Check your understanding:
#1 Reproduce the stretch of the passage on US doctoral degrees from "Almost one-quarter of" through "half of those.".
#2 Continue the passage on US doctoral degrees from the point at which it ends.

Provided passage:
US higher-education institutions awarded a total of 55,006 research doctoral degrees in 2015, the highest number since the US National Science Foundation launched its annual Survey of Earned Doctorates in 1957. Three-quarters of those degrees were in science and engineering.

The number of recipients of science and engineering doctorates has more than doubled since 1975. And since 1995, the number of women receiving such doctorates has nearly doubled, with women earning almost half of the science and engineering PhDs awarded in 2015. The fastest-growing subfields for women were bioengineering and biomedical engineering, with an increase of more than 280% in PhDs awarded to women in those fields between 2005 and 2015.

Almost one-quarter of the science and engineering doctoral degrees awarded in 2015 were in the life sciences. Women earned slightly more than half of those.

In 2015, more PhD recipients of both genders reported intending to pursue postdoctoral research than were planning to pursue full-time permanent employment.

Female PhD recipients who had lined up postdoctoral positions reported being offered higher pay than did their male counterparts in a number of science and engineering fields, including agricultural sciences, health, physics and astronomy.

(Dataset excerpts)
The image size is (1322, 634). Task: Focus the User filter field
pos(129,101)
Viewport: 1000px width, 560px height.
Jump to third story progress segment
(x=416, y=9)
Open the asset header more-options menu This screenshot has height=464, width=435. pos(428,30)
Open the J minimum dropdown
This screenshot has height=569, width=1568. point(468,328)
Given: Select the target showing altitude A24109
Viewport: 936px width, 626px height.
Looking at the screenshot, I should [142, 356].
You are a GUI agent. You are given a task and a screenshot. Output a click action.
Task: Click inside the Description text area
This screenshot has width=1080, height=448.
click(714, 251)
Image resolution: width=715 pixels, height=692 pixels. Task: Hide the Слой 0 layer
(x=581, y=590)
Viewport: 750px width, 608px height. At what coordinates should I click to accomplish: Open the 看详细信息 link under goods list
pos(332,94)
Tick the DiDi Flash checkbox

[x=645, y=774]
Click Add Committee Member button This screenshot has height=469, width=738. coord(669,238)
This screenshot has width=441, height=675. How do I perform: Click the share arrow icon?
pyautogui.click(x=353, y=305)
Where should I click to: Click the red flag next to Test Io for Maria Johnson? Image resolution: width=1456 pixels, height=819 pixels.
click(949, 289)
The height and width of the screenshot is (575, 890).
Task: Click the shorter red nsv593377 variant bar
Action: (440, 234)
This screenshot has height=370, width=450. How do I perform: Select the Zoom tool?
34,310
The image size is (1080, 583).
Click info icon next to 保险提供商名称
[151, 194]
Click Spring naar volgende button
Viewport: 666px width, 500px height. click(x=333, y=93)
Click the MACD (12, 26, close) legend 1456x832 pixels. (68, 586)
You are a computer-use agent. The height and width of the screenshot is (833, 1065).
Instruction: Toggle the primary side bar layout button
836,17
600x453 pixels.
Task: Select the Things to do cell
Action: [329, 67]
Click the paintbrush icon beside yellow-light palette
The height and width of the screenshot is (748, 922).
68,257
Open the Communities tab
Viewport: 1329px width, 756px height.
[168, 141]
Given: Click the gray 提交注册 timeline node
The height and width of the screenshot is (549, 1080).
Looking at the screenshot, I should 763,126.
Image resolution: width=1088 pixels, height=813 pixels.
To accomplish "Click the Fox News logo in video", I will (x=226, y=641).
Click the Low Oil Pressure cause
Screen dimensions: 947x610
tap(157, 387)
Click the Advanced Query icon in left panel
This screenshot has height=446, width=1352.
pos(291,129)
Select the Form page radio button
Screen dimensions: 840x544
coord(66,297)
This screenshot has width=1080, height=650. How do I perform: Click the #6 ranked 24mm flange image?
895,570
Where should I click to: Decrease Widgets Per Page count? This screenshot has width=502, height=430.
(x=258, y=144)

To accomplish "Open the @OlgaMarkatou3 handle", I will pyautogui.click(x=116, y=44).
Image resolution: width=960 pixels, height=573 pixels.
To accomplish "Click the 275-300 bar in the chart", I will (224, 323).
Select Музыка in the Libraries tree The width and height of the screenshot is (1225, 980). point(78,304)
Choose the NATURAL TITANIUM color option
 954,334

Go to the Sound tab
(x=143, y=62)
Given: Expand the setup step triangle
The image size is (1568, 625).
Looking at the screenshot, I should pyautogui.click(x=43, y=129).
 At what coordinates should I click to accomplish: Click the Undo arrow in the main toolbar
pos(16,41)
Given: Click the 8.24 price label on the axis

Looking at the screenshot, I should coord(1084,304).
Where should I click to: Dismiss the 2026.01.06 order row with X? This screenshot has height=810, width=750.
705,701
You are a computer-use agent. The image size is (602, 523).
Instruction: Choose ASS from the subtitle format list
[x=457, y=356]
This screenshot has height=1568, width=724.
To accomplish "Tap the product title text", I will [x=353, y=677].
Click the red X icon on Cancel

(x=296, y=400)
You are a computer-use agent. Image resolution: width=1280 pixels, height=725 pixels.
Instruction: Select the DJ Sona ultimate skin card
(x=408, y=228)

Solved problems:
#1
Almost one-quarter of the science and engineering doctoral degrees awarded in 2015 were in the life sciences. Women earned slightly more than half of those.

#2
Of the doctoral recipients who were heading to non-postdoctoral positions, women were more likely to be working in academia (49%) than in industry (26%), whereas men's plans were more evenly split (42% academia, 39% industry). And more than half of men planning to seek such positions reported that research and development would be their primary activity, compared with 40% of women.

The vast majority of women who said they were heading to a non-postdoctoral position reported offers of lower salaries across all fields than did their male counterparts, with one exception: full-time jobs in physics and astronomy were offering women a median annual salary of US$97,750, compared with $95,000 for men.

For both men and women, the highest-paid science and engineering fields were mathematics and computer sciences, physics and astronomy, and engineering.

The report warns that the value of a US PhD may decline as universities in other nations step up their own doctoral programmes.